__What the task requires__
Please revise these rows, replacing "Where should I click to" with "Where do I click to" wherever it occurs and keeping everything else the same.

__Data lines__
--------------------

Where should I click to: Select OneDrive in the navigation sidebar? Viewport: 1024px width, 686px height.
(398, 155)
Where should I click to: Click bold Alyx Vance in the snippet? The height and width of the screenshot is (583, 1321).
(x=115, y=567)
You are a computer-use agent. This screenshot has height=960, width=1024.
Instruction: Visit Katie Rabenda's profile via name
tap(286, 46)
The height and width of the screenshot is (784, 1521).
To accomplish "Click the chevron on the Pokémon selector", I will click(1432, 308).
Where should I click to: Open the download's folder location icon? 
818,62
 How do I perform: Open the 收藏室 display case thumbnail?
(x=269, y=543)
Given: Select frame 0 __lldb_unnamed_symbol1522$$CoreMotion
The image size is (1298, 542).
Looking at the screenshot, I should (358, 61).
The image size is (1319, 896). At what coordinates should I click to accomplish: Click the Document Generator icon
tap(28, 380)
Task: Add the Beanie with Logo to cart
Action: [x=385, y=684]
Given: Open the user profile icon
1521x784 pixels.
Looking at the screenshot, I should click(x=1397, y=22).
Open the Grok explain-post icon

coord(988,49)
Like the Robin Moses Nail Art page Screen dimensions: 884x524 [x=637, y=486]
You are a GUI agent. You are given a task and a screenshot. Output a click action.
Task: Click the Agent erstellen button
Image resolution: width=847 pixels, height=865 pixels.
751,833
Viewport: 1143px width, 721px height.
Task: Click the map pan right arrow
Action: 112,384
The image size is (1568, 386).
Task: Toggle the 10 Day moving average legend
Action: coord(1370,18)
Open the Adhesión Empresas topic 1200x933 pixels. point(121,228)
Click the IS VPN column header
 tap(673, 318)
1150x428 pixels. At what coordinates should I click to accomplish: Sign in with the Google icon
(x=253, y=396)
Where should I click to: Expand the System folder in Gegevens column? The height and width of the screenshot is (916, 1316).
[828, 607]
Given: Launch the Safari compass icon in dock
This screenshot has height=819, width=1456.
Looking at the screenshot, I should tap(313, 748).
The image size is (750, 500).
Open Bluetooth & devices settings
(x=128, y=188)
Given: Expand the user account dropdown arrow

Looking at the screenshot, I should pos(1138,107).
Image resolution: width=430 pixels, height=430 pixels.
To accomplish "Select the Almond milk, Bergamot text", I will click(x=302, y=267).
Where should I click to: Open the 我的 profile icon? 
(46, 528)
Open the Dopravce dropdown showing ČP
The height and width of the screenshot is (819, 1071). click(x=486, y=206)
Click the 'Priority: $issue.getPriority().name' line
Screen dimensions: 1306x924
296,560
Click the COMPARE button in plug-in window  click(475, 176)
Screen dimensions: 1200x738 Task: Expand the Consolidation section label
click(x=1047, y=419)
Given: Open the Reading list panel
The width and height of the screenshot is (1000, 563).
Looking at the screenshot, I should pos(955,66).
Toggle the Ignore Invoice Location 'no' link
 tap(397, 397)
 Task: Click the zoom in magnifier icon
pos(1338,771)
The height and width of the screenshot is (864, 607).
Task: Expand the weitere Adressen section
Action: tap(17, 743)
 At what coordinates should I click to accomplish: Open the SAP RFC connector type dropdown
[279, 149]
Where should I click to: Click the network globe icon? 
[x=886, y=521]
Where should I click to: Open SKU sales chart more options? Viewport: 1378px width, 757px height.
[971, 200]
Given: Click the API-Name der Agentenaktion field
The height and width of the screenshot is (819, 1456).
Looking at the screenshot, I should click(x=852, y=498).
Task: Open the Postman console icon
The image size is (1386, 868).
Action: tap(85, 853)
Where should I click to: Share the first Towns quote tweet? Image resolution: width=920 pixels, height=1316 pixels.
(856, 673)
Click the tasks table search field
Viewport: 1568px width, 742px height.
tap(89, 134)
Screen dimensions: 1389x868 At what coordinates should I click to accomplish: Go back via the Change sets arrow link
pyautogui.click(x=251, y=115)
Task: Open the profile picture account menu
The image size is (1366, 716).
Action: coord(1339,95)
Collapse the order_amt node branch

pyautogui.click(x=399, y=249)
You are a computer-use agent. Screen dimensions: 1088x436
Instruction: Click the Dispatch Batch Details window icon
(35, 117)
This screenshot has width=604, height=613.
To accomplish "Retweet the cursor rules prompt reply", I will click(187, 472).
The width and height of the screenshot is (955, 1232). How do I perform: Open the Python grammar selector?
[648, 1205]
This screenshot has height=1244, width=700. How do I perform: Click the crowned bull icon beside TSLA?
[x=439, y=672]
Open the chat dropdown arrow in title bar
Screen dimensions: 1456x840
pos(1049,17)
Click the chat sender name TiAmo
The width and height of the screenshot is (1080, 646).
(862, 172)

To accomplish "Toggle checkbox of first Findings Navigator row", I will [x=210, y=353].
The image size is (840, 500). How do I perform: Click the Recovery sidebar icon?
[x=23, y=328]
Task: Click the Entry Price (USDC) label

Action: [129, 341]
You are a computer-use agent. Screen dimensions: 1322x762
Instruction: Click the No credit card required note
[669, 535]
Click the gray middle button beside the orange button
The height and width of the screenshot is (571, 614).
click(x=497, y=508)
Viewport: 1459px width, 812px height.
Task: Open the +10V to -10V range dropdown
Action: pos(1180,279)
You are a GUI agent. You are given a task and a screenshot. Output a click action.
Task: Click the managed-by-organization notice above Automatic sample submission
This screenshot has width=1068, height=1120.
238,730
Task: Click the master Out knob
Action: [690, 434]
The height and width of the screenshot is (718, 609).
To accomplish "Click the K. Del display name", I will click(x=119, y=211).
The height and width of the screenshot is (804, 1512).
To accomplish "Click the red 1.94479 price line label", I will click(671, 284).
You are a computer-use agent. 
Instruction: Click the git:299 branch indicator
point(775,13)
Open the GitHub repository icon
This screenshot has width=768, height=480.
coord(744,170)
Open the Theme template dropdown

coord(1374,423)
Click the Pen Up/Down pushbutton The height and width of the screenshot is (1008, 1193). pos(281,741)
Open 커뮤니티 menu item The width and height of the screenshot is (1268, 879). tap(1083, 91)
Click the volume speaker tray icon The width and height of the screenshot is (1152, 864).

--------------------

__Solution for this exercise__
Where do I click to: Select OneDrive in the navigation sidebar? Viewport: 1024px width, 686px height.
(398, 155)
Where do I click to: Click bold Alyx Vance in the snippet? The height and width of the screenshot is (583, 1321).
(x=115, y=567)
You are a computer-use agent. This screenshot has height=960, width=1024.
Instruction: Visit Katie Rabenda's profile via name
tap(286, 46)
The height and width of the screenshot is (784, 1521).
To accomplish "Click the chevron on the Pokémon selector", I will click(1432, 308).
Where do I click to: Open the download's folder location icon? 
818,62
 How do I perform: Open the 收藏室 display case thumbnail?
(x=269, y=543)
Given: Select frame 0 __lldb_unnamed_symbol1522$$CoreMotion
The image size is (1298, 542).
Looking at the screenshot, I should (358, 61).
The image size is (1319, 896). At what coordinates should I click to accomplish: Click the Document Generator icon
tap(28, 380)
Task: Add the Beanie with Logo to cart
Action: [x=385, y=684]
Given: Open the user profile icon
1521x784 pixels.
Looking at the screenshot, I should click(x=1397, y=22).
Open the Grok explain-post icon

coord(988,49)
Like the Robin Moses Nail Art page Screen dimensions: 884x524 [x=637, y=486]
You are a GUI agent. You are given a task and a screenshot. Output a click action.
Task: Click the Agent erstellen button
Image resolution: width=847 pixels, height=865 pixels.
751,833
Viewport: 1143px width, 721px height.
Task: Click the map pan right arrow
Action: 112,384
The image size is (1568, 386).
Task: Toggle the 10 Day moving average legend
Action: coord(1370,18)
Open the Adhesión Empresas topic 1200x933 pixels. point(121,228)
Click the IS VPN column header
 tap(673, 318)
1150x428 pixels. At what coordinates should I click to accomplish: Sign in with the Google icon
(x=253, y=396)
Where do I click to: Expand the System folder in Gegevens column? The height and width of the screenshot is (916, 1316).
[828, 607]
Given: Launch the Safari compass icon in dock
This screenshot has height=819, width=1456.
Looking at the screenshot, I should tap(313, 748).
The image size is (750, 500).
Open Bluetooth & devices settings
(x=128, y=188)
Given: Expand the user account dropdown arrow

Looking at the screenshot, I should pos(1138,107).
Image resolution: width=430 pixels, height=430 pixels.
To accomplish "Select the Almond milk, Bergamot text", I will click(x=302, y=267).
Where do I click to: Open the 我的 profile icon? 
(46, 528)
Open the Dopravce dropdown showing ČP
The height and width of the screenshot is (819, 1071). click(x=486, y=206)
Click the 'Priority: $issue.getPriority().name' line
Screen dimensions: 1306x924
296,560
Click the COMPARE button in plug-in window  click(475, 176)
Screen dimensions: 1200x738 Task: Expand the Consolidation section label
click(x=1047, y=419)
Given: Open the Reading list panel
The width and height of the screenshot is (1000, 563).
Looking at the screenshot, I should pos(955,66).
Toggle the Ignore Invoice Location 'no' link
 tap(397, 397)
 Task: Click the zoom in magnifier icon
pos(1338,771)
The height and width of the screenshot is (864, 607).
Task: Expand the weitere Adressen section
Action: tap(17, 743)
 At what coordinates should I click to accomplish: Open the SAP RFC connector type dropdown
[279, 149]
Where do I click to: Click the network globe icon? 
[x=886, y=521]
Where do I click to: Open SKU sales chart more options? Viewport: 1378px width, 757px height.
[971, 200]
Given: Click the API-Name der Agentenaktion field
The height and width of the screenshot is (819, 1456).
Looking at the screenshot, I should click(x=852, y=498).
Task: Open the Postman console icon
The image size is (1386, 868).
Action: tap(85, 853)
Where do I click to: Share the first Towns quote tweet? Image resolution: width=920 pixels, height=1316 pixels.
(856, 673)
Click the tasks table search field
Viewport: 1568px width, 742px height.
tap(89, 134)
Screen dimensions: 1389x868 At what coordinates should I click to accomplish: Go back via the Change sets arrow link
pyautogui.click(x=251, y=115)
Task: Open the profile picture account menu
The image size is (1366, 716).
Action: coord(1339,95)
Collapse the order_amt node branch

pyautogui.click(x=399, y=249)
You are a computer-use agent. Screen dimensions: 1088x436
Instruction: Click the Dispatch Batch Details window icon
(35, 117)
This screenshot has width=604, height=613.
To accomplish "Retweet the cursor rules prompt reply", I will click(187, 472).
The width and height of the screenshot is (955, 1232). How do I perform: Open the Python grammar selector?
[648, 1205]
This screenshot has height=1244, width=700. How do I perform: Click the crowned bull icon beside TSLA?
[x=439, y=672]
Open the chat dropdown arrow in title bar
Screen dimensions: 1456x840
pos(1049,17)
Click the chat sender name TiAmo
The width and height of the screenshot is (1080, 646).
(862, 172)

To accomplish "Toggle checkbox of first Findings Navigator row", I will [x=210, y=353].
The image size is (840, 500). How do I perform: Click the Recovery sidebar icon?
[x=23, y=328]
Task: Click the Entry Price (USDC) label

Action: [129, 341]
You are a computer-use agent. Screen dimensions: 1322x762
Instruction: Click the No credit card required note
[669, 535]
Click the gray middle button beside the orange button
The height and width of the screenshot is (571, 614).
click(x=497, y=508)
Viewport: 1459px width, 812px height.
Task: Open the +10V to -10V range dropdown
Action: pos(1180,279)
You are a GUI agent. You are given a task and a screenshot. Output a click action.
Task: Click the managed-by-organization notice above Automatic sample submission
This screenshot has width=1068, height=1120.
238,730
Task: Click the master Out knob
Action: [690, 434]
The height and width of the screenshot is (718, 609).
To accomplish "Click the K. Del display name", I will click(x=119, y=211).
The height and width of the screenshot is (804, 1512).
To accomplish "Click the red 1.94479 price line label", I will click(671, 284).
You are a computer-use agent. 
Instruction: Click the git:299 branch indicator
point(775,13)
Open the GitHub repository icon
This screenshot has width=768, height=480.
coord(744,170)
Open the Theme template dropdown

coord(1374,423)
Click the Pen Up/Down pushbutton The height and width of the screenshot is (1008, 1193). pos(281,741)
Open 커뮤니티 menu item The width and height of the screenshot is (1268, 879). tap(1083, 91)
Click the volume speaker tray icon The width and height of the screenshot is (1152, 864).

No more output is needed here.